TASK INSTRUCTIONS
Return all the lines below exactly. Any picture among them is omitted.

Stored dataset items

• • •

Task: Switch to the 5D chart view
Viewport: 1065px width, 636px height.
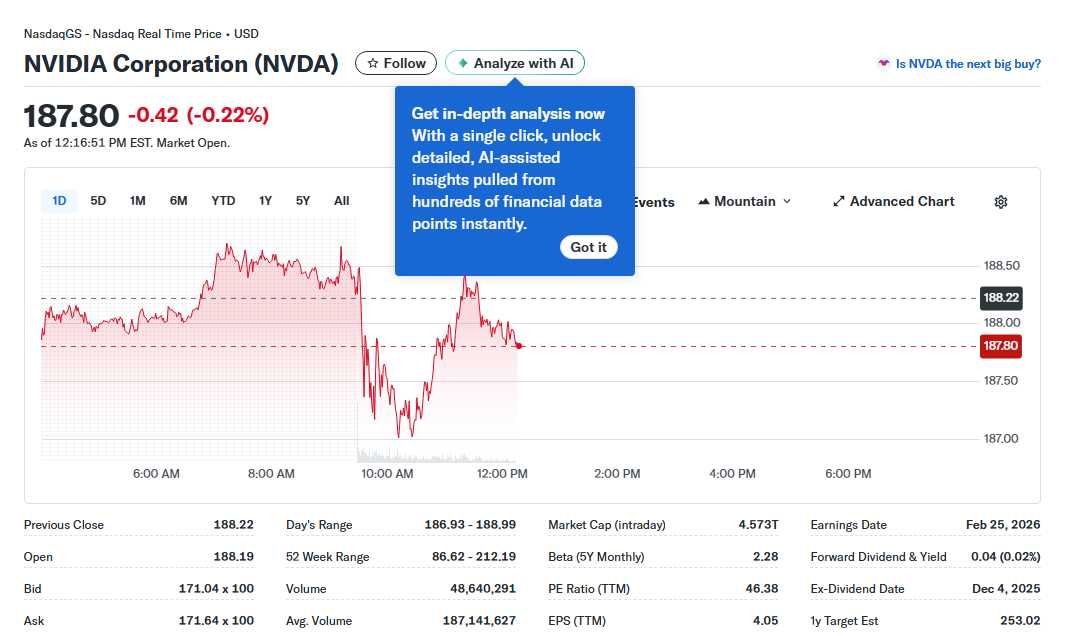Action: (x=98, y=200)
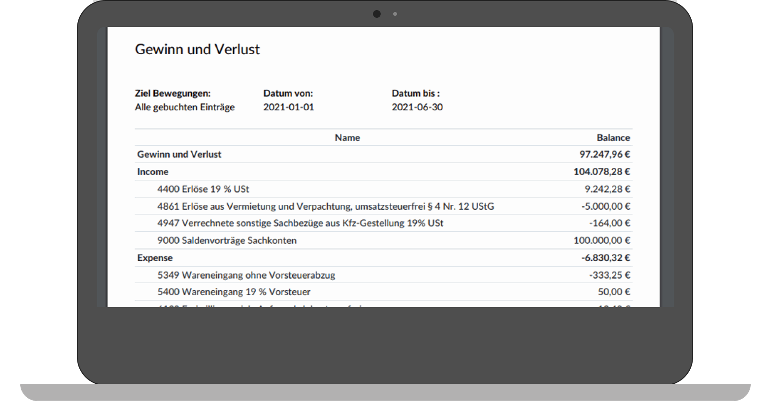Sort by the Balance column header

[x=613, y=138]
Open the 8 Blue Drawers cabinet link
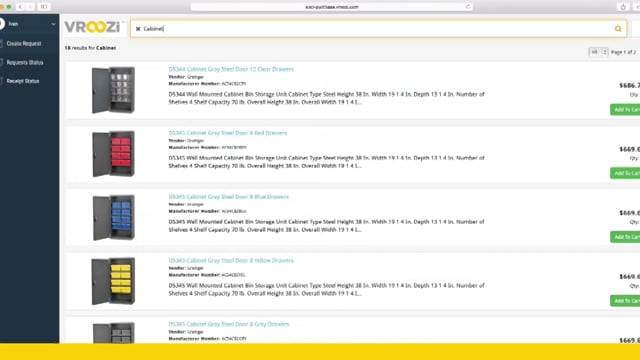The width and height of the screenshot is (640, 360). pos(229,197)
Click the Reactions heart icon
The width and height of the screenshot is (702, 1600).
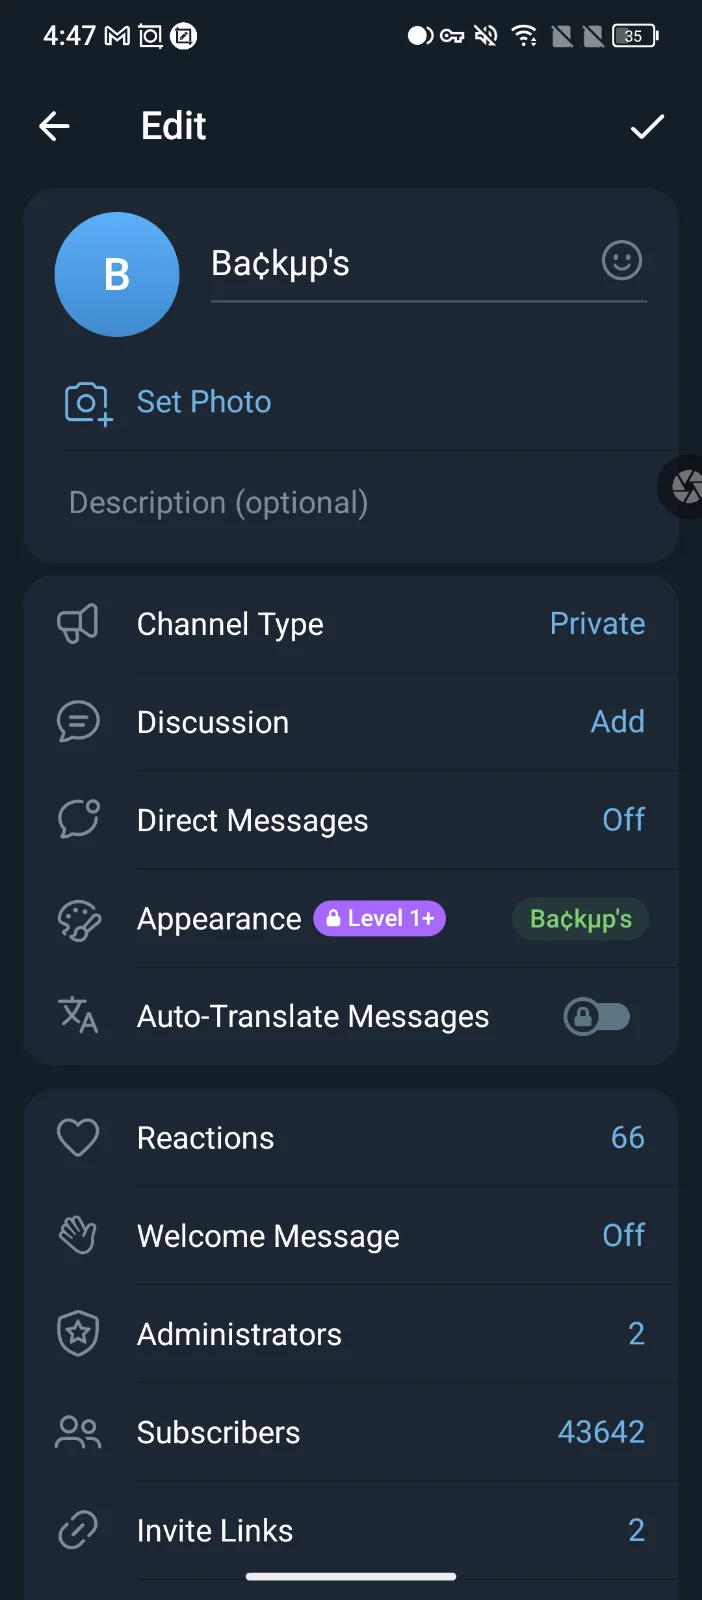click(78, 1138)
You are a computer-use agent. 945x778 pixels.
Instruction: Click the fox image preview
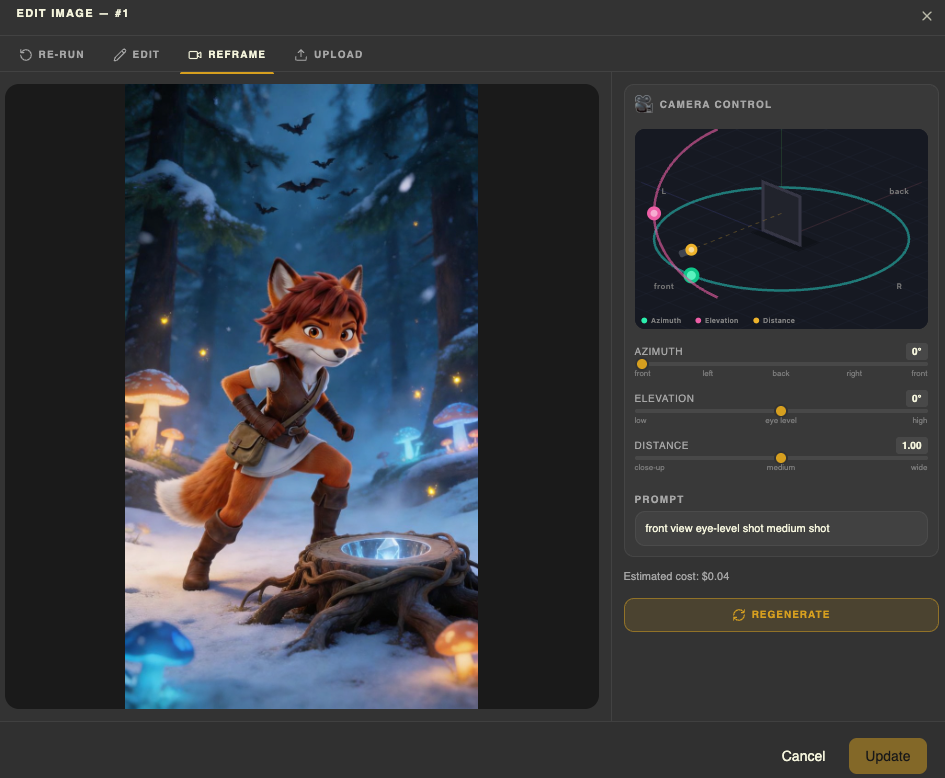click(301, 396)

• • •

TASK OUTPUT
Task: Switch to the 5D chart view
Viewport: 1065px width, 636px height.
Action: (x=98, y=200)
Sort by the Balance column header

[x=613, y=138]
Open the 8 Blue Drawers cabinet link
The width and height of the screenshot is (640, 360). pos(229,197)
Click the Reactions heart icon
The width and height of the screenshot is (702, 1600).
click(78, 1138)
You are a computer-use agent. 945x778 pixels.
Instruction: Click the fox image preview
click(301, 396)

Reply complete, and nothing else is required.